Content starts
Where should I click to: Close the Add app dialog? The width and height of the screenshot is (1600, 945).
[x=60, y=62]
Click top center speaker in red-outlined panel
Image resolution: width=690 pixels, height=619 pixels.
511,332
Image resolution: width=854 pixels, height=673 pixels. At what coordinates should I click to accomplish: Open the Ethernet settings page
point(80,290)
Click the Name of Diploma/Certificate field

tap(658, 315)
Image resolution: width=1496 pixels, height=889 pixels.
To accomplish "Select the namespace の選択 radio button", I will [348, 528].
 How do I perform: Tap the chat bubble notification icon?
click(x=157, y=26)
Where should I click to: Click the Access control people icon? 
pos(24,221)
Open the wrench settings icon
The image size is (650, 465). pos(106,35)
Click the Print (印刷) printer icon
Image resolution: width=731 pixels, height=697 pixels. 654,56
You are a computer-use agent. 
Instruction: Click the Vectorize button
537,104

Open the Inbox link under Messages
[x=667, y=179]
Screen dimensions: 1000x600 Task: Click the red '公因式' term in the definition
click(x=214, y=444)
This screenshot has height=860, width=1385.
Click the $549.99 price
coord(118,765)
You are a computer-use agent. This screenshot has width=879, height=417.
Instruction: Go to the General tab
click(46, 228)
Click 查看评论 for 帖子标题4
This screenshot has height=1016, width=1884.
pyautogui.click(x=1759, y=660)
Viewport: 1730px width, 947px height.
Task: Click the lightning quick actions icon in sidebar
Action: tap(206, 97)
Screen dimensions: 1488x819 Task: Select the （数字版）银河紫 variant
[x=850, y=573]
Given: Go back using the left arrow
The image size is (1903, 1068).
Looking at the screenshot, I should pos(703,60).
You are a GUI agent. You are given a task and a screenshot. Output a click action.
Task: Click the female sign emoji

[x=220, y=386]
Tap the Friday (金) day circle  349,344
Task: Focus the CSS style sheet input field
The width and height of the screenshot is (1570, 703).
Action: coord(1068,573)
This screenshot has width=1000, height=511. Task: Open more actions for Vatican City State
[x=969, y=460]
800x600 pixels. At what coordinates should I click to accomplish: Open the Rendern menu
Content ends
About this task:
Each line in the listing needs to be copied exactly.

Your response:
Where should I click to: Close the Add app dialog? The width and height of the screenshot is (1600, 945).
[x=60, y=62]
Click top center speaker in red-outlined panel
Image resolution: width=690 pixels, height=619 pixels.
511,332
Image resolution: width=854 pixels, height=673 pixels. At what coordinates should I click to accomplish: Open the Ethernet settings page
point(80,290)
Click the Name of Diploma/Certificate field

tap(658, 315)
Image resolution: width=1496 pixels, height=889 pixels.
To accomplish "Select the namespace の選択 radio button", I will [348, 528].
 How do I perform: Tap the chat bubble notification icon?
click(x=157, y=26)
Where should I click to: Click the Access control people icon? 
pos(24,221)
Open the wrench settings icon
The image size is (650, 465). pos(106,35)
Click the Print (印刷) printer icon
Image resolution: width=731 pixels, height=697 pixels. 654,56
You are a computer-use agent. 
Instruction: Click the Vectorize button
537,104

Open the Inbox link under Messages
[x=667, y=179]
Screen dimensions: 1000x600 Task: Click the red '公因式' term in the definition
click(x=214, y=444)
This screenshot has height=860, width=1385.
Click the $549.99 price
coord(118,765)
You are a computer-use agent. This screenshot has width=879, height=417.
Instruction: Go to the General tab
click(46, 228)
Click 查看评论 for 帖子标题4
This screenshot has height=1016, width=1884.
pyautogui.click(x=1759, y=660)
Viewport: 1730px width, 947px height.
Task: Click the lightning quick actions icon in sidebar
Action: tap(206, 97)
Screen dimensions: 1488x819 Task: Select the （数字版）银河紫 variant
[x=850, y=573]
Given: Go back using the left arrow
The image size is (1903, 1068).
Looking at the screenshot, I should pos(703,60).
You are a GUI agent. You are given a task and a screenshot. Output a click action.
Task: Click the female sign emoji

[x=220, y=386]
Tap the Friday (金) day circle  349,344
Task: Focus the CSS style sheet input field
The width and height of the screenshot is (1570, 703).
Action: coord(1068,573)
This screenshot has width=1000, height=511. Task: Open more actions for Vatican City State
[x=969, y=460]
800x600 pixels. At what coordinates should I click to accomplish: Open the Rendern menu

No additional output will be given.